(Extracted records)
-.-.-

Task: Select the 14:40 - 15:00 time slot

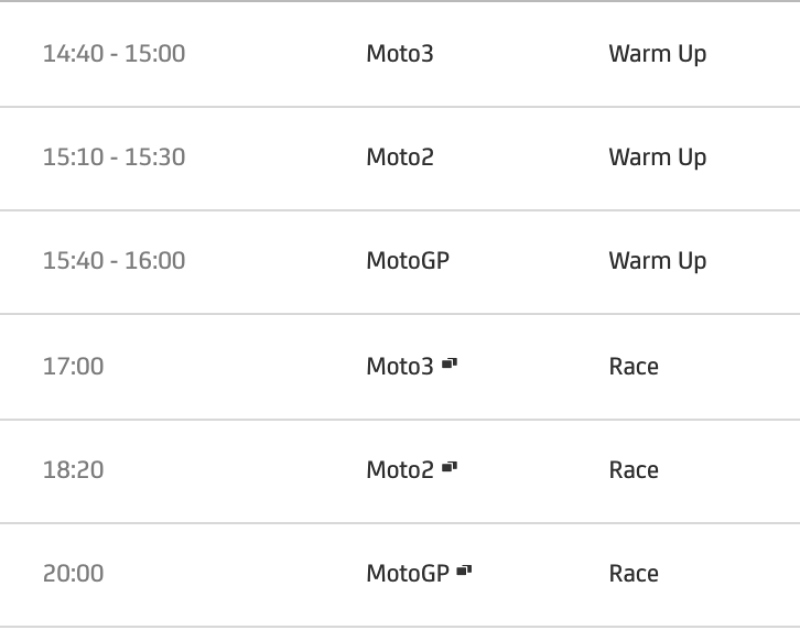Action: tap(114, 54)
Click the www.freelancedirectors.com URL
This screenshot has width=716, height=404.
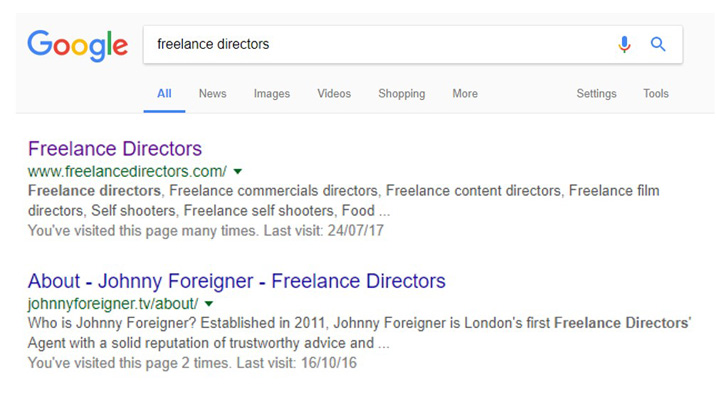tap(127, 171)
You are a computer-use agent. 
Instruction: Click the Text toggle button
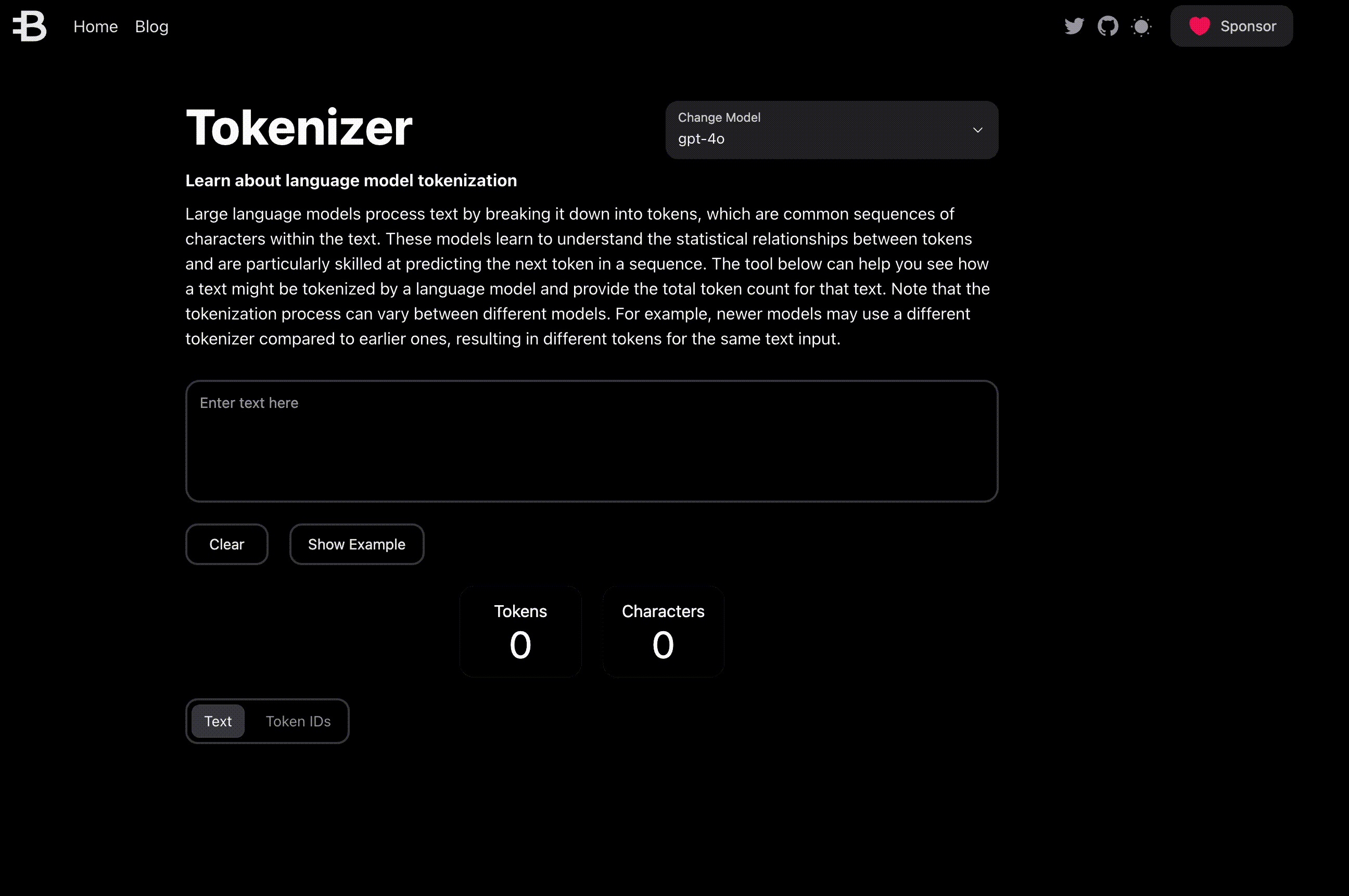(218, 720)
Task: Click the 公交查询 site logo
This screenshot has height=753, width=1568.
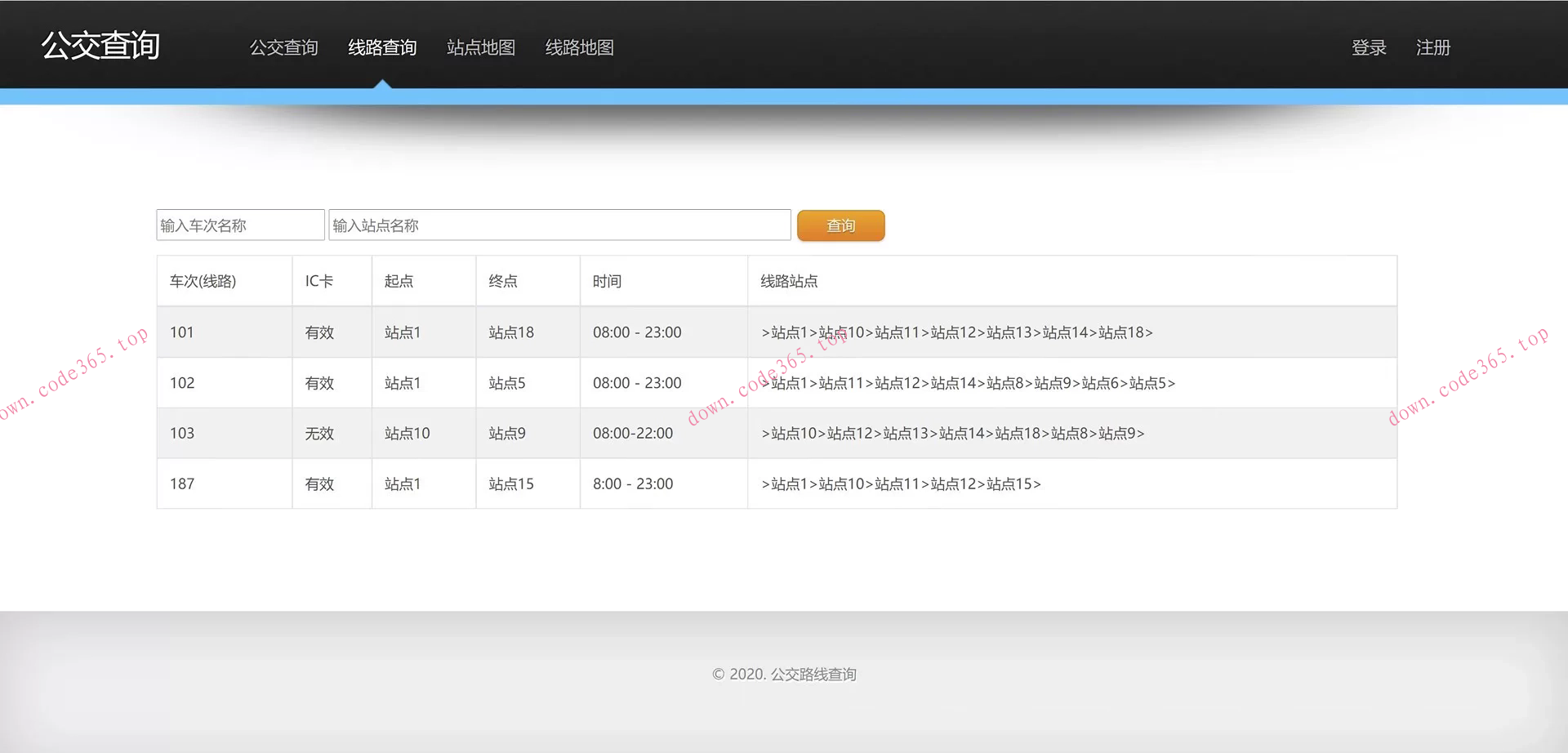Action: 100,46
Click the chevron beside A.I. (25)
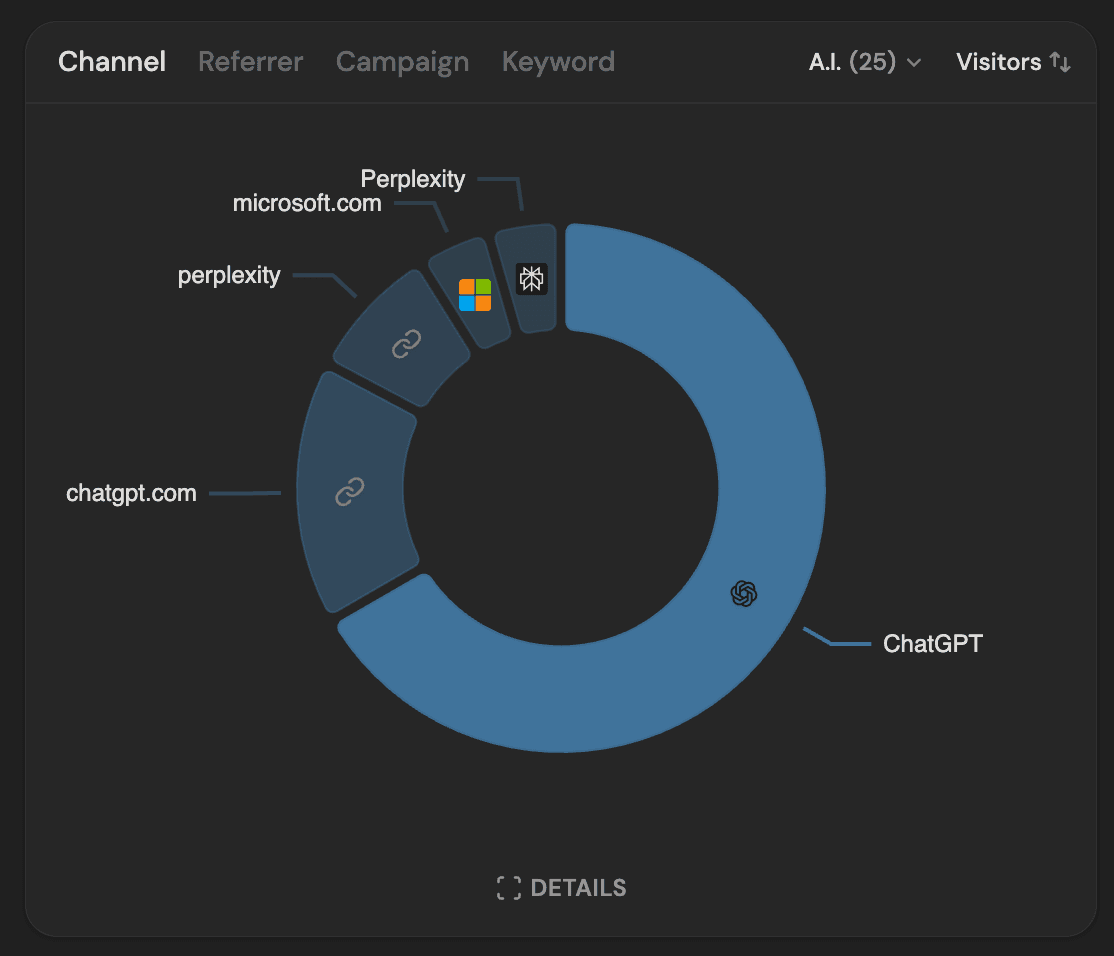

-.-.-

## WHAT IS NEEDED
Word for word, give again the lines from the line with "Click the www.freelancedirectors.com URL" through the end of the records above, with both ends included and the pictures left out.

## RESPONSE FOR THIS EXERCISE
Click the www.freelancedirectors.com URL
This screenshot has width=716, height=404.
tap(127, 171)
You are a computer-use agent. 
Instruction: Click the Text toggle button
(218, 720)
Task: Click the 公交查询 site logo
This screenshot has height=753, width=1568.
Action: 100,46
Click the chevron beside A.I. (25)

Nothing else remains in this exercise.